◆ Article:

# Screenprinting issue



## Alexisgirl (Sep 16, 2016)

Hi Just tried printing a word on a tshirt. Black ink on white tee assuming it would work fine but only parts of the word came out. Tried it again and same issue. I'm using water based permaset ink. My screen looks perfect so not sure why this happened. I haven't used this screen before. If it was exposure time why would it wash out properly though, thinking if it has something to do with it maybe ? Any ideas 
Thank you


----------



## ole Jobe (Jun 16, 2009)

Sounds like the plastisizer isn't washing out completely. Spit on your finger, rub both sides of the image. The plastisizer is the carrier for the emulsion. It is clear but if you hold the screen up to the light you can see it. God Bless.


----------



## APlusDesignsInc (Jan 27, 2016)

◆ Material for this exercise:
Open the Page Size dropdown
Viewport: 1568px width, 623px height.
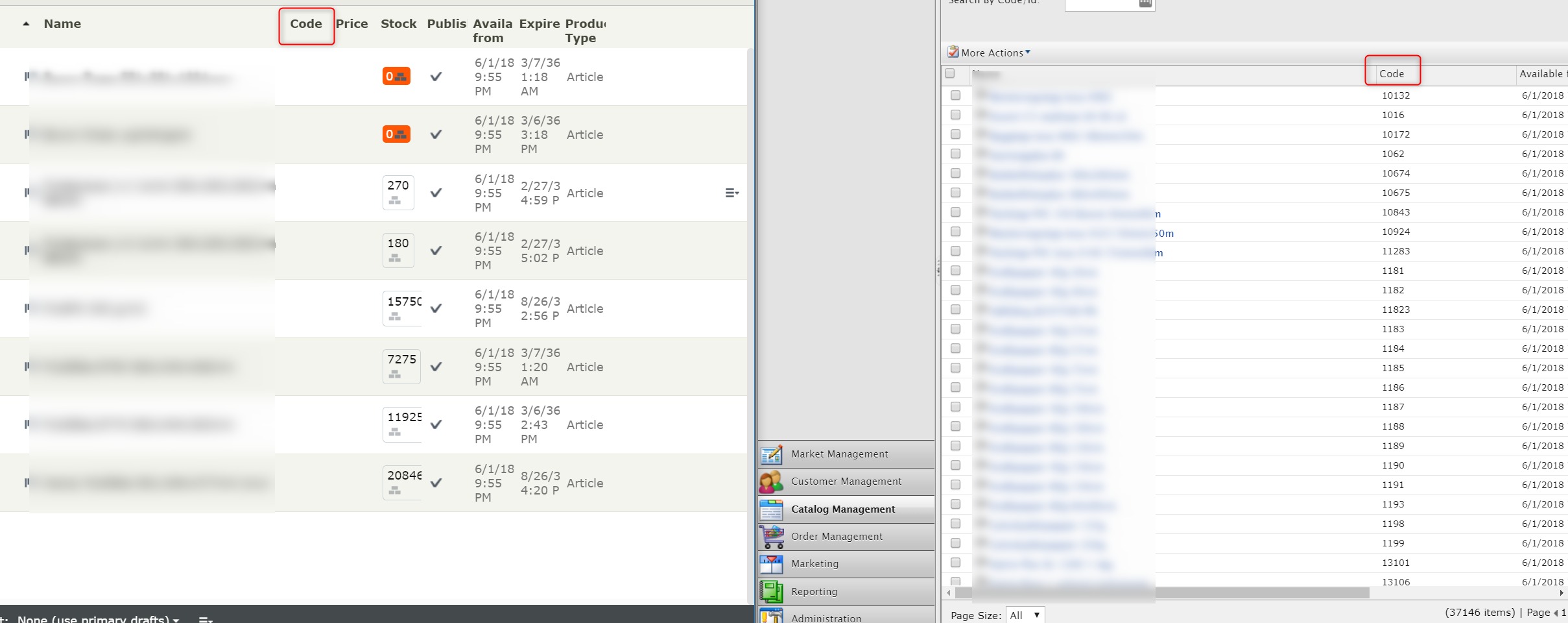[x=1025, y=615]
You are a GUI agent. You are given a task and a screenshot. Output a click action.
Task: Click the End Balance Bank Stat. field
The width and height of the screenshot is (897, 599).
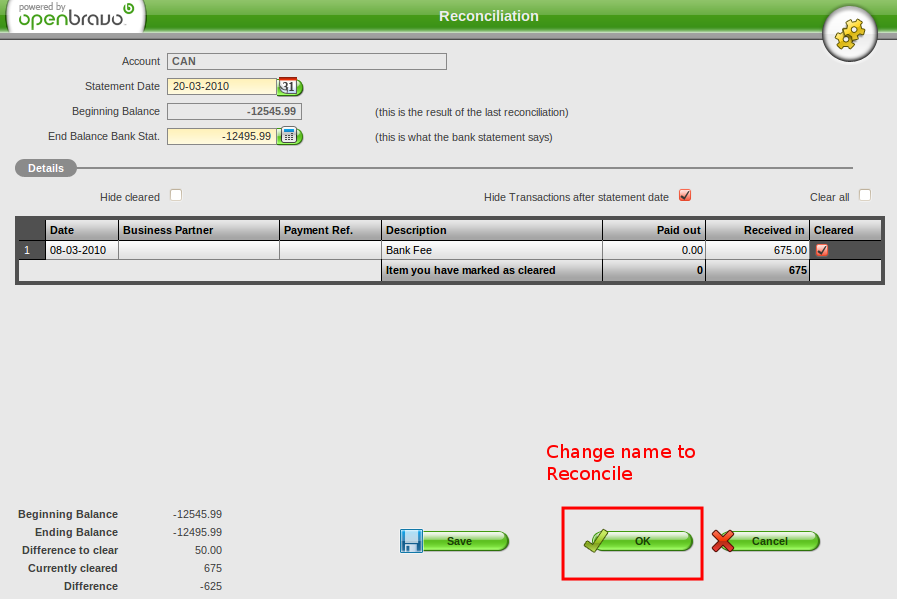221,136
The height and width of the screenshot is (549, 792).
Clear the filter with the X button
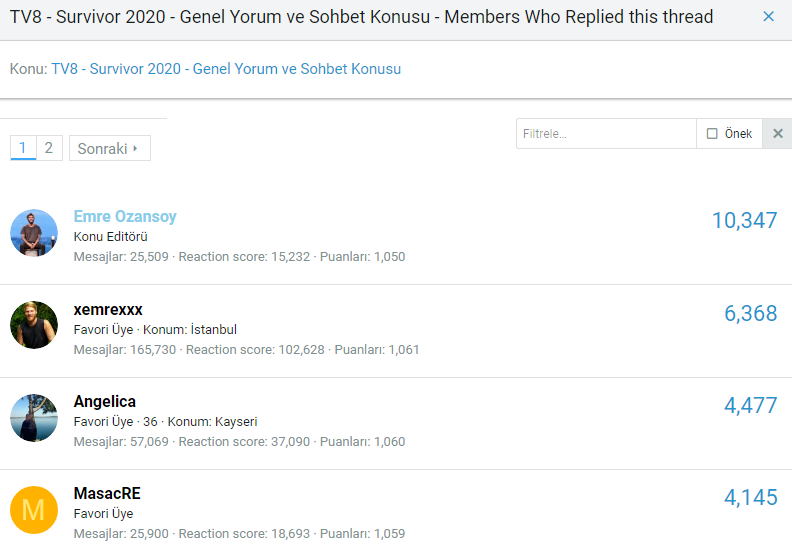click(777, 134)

◆ To-do list:
a. Please rewrite the entries from the line containing "The height and" through the end of the entries, inclusive, replacing "filter" with "search" and keeping everything else the same. Leave the pictures out.
b. Write the next part of the screenprinting forum thread, picking up right after its final line.
The forum thread and the entries have nothing to do with each other.

◆ Outputs by task:
a.
The height and width of the screenshot is (549, 792).
Clear the search with the X button
click(777, 134)

b.
In my experience, water-based ink has a tendency to dry in the screen. It can be easily cleaned out with water. During a run keep your image flooded to keep it from drying. Also, on larger runs I keep a spray bottle filled with water. Every 30 or 40 prints just spray the image with water. helps keep the ink from getting too dry.


----------



## sinGN (Oct 12, 2016)

Hi,
I think its because of some thing wrong in pressing.try it once again.


----------



## Alexisgirl (Sep 16, 2016)

Thank you. I washed it again and it worked fine.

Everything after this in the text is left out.